TASK DIRECTIONS
Select the lines below containing the word "computer".

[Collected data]
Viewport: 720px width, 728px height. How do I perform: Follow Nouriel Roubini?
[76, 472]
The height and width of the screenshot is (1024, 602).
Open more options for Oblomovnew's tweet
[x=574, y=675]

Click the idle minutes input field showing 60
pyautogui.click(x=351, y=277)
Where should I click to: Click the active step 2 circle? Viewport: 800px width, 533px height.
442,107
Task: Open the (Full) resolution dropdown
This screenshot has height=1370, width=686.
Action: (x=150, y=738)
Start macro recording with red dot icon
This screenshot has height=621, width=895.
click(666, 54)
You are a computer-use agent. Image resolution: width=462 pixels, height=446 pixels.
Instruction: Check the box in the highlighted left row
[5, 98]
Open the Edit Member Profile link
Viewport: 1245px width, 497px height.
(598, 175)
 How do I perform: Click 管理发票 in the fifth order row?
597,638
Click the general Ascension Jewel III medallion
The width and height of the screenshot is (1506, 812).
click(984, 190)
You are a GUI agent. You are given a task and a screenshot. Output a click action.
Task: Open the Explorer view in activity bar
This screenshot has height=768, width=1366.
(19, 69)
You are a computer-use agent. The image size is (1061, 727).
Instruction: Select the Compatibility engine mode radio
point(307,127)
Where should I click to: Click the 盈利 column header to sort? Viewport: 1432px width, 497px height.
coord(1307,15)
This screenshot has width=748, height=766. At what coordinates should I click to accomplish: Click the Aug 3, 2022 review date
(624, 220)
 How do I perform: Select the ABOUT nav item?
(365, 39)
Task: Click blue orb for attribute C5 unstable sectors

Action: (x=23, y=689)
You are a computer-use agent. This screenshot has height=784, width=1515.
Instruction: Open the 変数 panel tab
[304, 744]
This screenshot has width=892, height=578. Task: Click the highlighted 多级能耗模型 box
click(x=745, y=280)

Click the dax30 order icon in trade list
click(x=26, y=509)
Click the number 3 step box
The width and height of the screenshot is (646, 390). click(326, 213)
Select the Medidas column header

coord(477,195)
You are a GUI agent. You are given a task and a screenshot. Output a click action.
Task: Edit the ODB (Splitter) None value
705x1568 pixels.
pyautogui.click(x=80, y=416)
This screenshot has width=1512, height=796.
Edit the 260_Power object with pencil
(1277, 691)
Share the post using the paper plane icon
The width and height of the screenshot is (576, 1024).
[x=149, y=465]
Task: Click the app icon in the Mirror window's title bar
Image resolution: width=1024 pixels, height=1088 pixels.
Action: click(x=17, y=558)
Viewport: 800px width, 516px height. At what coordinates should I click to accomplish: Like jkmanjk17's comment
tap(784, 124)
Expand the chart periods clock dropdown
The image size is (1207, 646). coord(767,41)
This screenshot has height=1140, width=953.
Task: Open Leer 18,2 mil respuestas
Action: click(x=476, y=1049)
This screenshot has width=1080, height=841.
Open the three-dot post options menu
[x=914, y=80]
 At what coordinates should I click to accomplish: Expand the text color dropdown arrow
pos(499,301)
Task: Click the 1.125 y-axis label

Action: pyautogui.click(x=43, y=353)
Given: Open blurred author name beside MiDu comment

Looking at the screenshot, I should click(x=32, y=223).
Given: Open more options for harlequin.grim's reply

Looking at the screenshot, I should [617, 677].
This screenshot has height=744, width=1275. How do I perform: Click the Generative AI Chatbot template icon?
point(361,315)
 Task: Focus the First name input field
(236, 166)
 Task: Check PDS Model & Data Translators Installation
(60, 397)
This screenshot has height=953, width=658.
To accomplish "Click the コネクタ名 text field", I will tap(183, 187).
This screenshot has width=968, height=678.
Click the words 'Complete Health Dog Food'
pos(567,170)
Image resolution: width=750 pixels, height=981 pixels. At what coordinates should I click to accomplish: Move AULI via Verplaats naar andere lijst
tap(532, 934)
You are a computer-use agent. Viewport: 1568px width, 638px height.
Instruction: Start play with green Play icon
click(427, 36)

REPLY
You are a computer-use agent. Image resolution: width=462 pixels, height=446 pixels.
You are a computer-use agent. The image size is (1061, 727).
You are a computer-use agent. This screenshot has height=784, width=1515.
You are a computer-use agent. Viewport: 1568px width, 638px height.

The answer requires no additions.